**ACTION ITEM:**
Word for word, restate the lines from the one holding "You are a computer-use agent." through the end of the data below, including both endpoints and nothing more.

**MATERIAL SHOWN:**
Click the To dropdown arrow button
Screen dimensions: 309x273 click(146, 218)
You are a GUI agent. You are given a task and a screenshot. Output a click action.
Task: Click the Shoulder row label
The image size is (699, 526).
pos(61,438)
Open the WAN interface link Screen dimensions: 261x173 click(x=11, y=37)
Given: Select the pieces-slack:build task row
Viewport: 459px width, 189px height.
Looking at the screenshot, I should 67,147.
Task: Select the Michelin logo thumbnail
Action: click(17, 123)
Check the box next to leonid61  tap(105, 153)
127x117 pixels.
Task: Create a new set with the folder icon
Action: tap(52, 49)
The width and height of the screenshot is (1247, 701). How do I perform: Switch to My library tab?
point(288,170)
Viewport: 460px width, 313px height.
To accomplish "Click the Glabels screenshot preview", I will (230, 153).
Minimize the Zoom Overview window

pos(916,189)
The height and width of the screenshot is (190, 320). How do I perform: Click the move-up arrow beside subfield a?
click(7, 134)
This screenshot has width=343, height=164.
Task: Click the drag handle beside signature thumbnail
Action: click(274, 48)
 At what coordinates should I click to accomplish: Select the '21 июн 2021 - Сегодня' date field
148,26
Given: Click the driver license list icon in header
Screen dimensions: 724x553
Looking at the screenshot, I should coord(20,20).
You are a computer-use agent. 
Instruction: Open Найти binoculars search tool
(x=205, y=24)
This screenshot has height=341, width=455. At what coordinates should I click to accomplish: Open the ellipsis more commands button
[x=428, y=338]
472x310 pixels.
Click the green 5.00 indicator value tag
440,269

**ANSWER TO THIS TASK:**
You are a computer-use agent. 
Instruction: Open Найти binoculars search tool
(x=205, y=24)
This screenshot has height=341, width=455. At what coordinates should I click to accomplish: Open the ellipsis more commands button
[x=428, y=338]
472x310 pixels.
Click the green 5.00 indicator value tag
440,269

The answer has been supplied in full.